Taking away a local admin account requires editing post-clone. See Post-Clone Procedure
It's safe to delete these accounts when we no longer need them. It's unlikely we would ever re-grant an admin local account.
If all we are doing is granting or denying a specific instance, that can be done with changing post-clone (see procedure) and then running post-clone again manually in the environment where the access is getting granted. If access is getting taken away in a specific instance, we still need to change post-clone, but we will need to manually toggle off the access in the environment losing the access.
Changing passwords
Most users (regular netid accounts and fake user accounts)
Regular netid Yale affiliates are fully automated, and authenticate via CAS. Therefore, they don't actually talk directly to ServiceNow, and they don't set their credentials in ServiceNow, but rather login with their Central Auth credentials.
The fake accounts we have that are email based, and have the naming convention account@domain.tld are fake users, and cannot login to ServiceNow. Their user accounts do not count for licensing purposes, and they cannot reach the system, because it is behind CAS and they do not have a netid login.
Local users (service accounts, local non-admins, local admins)
See the caveat for all local accounts above.

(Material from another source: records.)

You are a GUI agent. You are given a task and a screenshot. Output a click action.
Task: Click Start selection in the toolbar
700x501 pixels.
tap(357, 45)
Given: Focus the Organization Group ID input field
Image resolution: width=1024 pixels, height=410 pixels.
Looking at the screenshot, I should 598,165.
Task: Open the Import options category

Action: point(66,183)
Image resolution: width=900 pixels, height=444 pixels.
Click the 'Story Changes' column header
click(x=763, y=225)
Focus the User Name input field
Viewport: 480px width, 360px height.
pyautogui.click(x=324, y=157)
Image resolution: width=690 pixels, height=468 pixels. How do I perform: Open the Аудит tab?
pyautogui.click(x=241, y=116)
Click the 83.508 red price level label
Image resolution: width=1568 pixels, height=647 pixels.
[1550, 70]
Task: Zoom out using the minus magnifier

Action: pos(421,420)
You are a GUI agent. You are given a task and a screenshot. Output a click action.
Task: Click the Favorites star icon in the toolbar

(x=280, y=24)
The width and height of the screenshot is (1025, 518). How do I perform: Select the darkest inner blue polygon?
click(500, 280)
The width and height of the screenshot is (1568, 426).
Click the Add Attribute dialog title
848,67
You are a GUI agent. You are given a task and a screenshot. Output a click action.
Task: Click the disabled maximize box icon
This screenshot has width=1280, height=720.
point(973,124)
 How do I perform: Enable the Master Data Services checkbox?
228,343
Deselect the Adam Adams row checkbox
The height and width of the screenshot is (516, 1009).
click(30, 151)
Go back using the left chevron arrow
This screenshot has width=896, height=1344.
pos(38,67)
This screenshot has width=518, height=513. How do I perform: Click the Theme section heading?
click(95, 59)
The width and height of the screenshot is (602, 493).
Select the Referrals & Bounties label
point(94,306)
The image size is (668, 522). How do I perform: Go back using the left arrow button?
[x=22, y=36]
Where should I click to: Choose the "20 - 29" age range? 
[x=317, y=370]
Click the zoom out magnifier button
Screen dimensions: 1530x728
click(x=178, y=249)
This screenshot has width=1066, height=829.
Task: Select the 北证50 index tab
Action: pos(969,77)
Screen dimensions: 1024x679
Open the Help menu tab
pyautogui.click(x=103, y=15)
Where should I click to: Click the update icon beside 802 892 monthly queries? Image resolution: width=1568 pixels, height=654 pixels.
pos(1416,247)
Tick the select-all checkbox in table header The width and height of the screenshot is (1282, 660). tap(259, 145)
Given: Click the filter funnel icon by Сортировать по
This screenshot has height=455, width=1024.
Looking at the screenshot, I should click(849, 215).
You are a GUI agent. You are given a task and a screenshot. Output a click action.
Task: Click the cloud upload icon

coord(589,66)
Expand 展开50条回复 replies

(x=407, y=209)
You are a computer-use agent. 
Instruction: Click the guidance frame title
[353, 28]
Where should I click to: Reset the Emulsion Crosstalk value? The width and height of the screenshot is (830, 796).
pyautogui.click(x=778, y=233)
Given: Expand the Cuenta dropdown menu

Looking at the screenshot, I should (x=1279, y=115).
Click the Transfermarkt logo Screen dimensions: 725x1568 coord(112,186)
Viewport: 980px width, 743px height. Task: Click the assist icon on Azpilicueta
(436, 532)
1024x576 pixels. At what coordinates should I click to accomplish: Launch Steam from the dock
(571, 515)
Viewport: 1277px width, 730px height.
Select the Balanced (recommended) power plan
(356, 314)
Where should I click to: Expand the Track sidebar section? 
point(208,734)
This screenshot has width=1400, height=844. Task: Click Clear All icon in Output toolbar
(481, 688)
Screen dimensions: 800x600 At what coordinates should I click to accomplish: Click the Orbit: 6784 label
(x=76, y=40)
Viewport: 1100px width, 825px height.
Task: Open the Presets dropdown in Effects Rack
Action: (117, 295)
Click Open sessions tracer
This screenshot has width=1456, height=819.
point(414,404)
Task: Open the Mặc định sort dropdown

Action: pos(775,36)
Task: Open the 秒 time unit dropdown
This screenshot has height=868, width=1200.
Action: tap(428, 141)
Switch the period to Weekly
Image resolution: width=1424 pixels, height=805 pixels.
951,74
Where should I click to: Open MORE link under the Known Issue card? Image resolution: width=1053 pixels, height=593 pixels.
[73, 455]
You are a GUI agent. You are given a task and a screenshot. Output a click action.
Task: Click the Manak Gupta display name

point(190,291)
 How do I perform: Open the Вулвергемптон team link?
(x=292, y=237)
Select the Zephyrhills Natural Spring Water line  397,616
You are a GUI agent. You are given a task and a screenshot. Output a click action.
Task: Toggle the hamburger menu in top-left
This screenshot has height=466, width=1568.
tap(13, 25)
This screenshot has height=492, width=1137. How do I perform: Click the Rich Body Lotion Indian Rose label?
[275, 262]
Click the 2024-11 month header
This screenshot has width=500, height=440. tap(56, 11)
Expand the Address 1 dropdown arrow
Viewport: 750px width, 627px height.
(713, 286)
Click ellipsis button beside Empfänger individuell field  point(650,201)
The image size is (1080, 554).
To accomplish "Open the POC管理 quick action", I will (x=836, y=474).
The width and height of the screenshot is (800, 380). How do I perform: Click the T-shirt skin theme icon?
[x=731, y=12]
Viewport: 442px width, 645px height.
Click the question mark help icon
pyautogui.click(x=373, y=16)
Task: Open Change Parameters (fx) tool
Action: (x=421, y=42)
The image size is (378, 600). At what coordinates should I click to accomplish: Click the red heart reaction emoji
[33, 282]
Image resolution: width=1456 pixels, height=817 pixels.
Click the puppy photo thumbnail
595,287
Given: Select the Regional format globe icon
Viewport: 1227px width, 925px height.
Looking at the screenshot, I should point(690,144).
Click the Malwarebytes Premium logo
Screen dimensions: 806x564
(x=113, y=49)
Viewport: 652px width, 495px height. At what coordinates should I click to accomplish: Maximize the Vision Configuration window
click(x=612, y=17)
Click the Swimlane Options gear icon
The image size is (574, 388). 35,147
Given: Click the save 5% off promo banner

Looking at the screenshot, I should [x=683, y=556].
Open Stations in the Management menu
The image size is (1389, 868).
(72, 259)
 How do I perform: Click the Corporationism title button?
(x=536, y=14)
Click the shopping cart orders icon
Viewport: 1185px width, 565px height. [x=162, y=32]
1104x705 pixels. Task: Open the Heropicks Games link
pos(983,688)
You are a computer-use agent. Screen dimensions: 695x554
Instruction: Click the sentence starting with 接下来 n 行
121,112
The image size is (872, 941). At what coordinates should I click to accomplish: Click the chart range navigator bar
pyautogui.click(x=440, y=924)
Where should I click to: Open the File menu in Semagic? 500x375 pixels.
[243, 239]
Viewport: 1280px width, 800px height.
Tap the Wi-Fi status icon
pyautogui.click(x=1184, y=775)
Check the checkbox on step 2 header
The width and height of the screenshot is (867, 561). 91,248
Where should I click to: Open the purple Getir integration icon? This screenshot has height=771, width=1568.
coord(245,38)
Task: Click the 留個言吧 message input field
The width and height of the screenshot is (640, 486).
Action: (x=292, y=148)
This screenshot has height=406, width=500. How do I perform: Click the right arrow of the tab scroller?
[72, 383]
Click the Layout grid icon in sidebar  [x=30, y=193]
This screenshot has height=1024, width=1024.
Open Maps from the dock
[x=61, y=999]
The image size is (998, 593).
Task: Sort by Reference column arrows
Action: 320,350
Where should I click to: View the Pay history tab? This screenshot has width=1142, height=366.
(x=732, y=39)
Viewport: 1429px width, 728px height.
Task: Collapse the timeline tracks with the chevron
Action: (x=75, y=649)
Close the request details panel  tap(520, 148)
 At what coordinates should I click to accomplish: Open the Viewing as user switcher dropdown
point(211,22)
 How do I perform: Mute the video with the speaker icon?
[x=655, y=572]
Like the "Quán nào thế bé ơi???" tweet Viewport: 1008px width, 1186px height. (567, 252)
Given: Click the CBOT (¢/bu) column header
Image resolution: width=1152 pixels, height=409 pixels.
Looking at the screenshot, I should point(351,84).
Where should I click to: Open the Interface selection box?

Only local accounts authenticate to ServiceNow directly. To do so, we first have to evade CAS and go to the side door. See the handoff algorithm section for a complete set of links to the side door interface.
There is a self-service module for Service Now, to allow local users to do a self-reset on their password from the side door login screen. We have never enabled the plugin. If we change our mind in the future, info available at: http://wiki.servicenow.com/index.php?title=Self_Service_Password_Reset
Instead, we can do this directly from the local user record.
We can set a temporary password directly by going to the local user record, setting a password in the password field, toggling the " " variable, and then Save on the record. Now when the user goes to login at side door, they will use the temporary password you provided, and will immediately be prompted to set their own password. This is the same technique we use when we hand over local accounts for the first time.
If the admin user knows their own password and wants to change it, they can modify their own user record password directly.